К лежащему Люсьену водонос потусторонних рек подошёл с чашкой зёрен и посадил самое крошечное в пупок, вдавил холодным пальцем.

— В тепле она растопится. Расслабься и не шевелись.

— … Щекотно… Чешется… Горячо!..

— Потерпи.

— … Спать хочется… Голова…

— Усни. Не противься им…

Дела Серого Жана закончились к шести часам вечера. Слуга бережно принял на руки его тёплый плащ, взял его трость и шляпу.

— Что нового? — спросил англичанин, — Как мой маленький гость?

— Отправился с утра гулять, повстречался с господином алхимиком…

— Что дальше?

— Они пошли в башню и не покидали её до сих пор.

В башне было тихо; колдун пересчитывал зелёные жемчужины. Увидев Серого Жана, он промолвил:

— Поздравьте меня, мой друг: мне снова удалось похитить у Ада часть его сокровища, и на сей раз — очень много.

— Поздравляю. Что вы собираетесь с ним делать?

— Только добро. Ведь забвение — это счастье. Кое-кто уже испробовал это снадобье.

В глазах иноземца померкли искры разума, лишь только они увидели лежащего под чёрным покрывалом побледневшего, как будто безжизненного Люсьена.

— Как вы посмели?! — прошептал англичанин, — Огонь не отучил вас хапать чужое?!!

— О, успокойтесь! Клянусь Преисподней, с вашим любимцем не случилось беды!..

— Что вы с ним сделали?

— Нечто очень безобидное. Даже полезное.

Серый Жан сел возле Люсьена, ощупал его шею и запястье. Тихо тикающие вены, тёплая кожа… Старик продолжал:

— Я много экспериментировал… В основном на детях, иногда на женщинах. Иные возвращались для повторных опытов, особенно за возвращением им девственности. Одна торговка рыбой приходила четыре раза.

— Торговка рыбой… Какое дурачьё населяет мир!..

— Раскутайте его — и удивитесь.

С живота Люсьена исчез пупок. Как будто и не было… Колдун в довольстве потёр руки.

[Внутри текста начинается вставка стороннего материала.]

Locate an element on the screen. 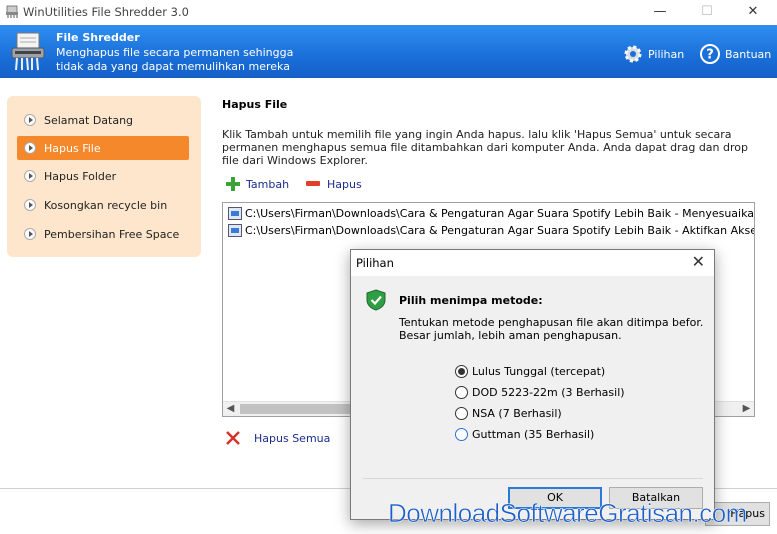 The image size is (777, 534). watermark: DownloadSoftwareGratisan.com is located at coordinates (568, 514).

— Лучше бы стёрли этот его шрам, — сказал англичанин.

— Извольте.

Старик приготовил пластырь с золотым на пылением на лицевой стороне, бросил в лунку, оставленную пулей, горошинку, заклеил, надавил. Люсьен застонал начала тихо, потом громче, заворочался.

— Держите ему руки, — скомандовал чародей.

Крест пластыря почернел, словно обуглился, из-под него по белой коже потекли тонкие чёрные струи, впитываясь в неё без следа. Люсьен очнулся и огляделся испуганно и недоуменно, рванул свои руки из жановых.

— Как ты, Крысёнок? Тебе не больно?

Люсьен открывал рот, будто бы желая что-то ответить, но не зная, что и смотрел тревожно, жалобно и злобно.

Отлепили излохмаченный, полусгоревший пластырь и нашли тот же шрам не только незалеченным, но и освежённым.

— Что-то не так?

— Да, — вздохнул старик, — Рано или поздно с этим пришлось бы столкнуться. Этот дух способен сопротивляться Лете.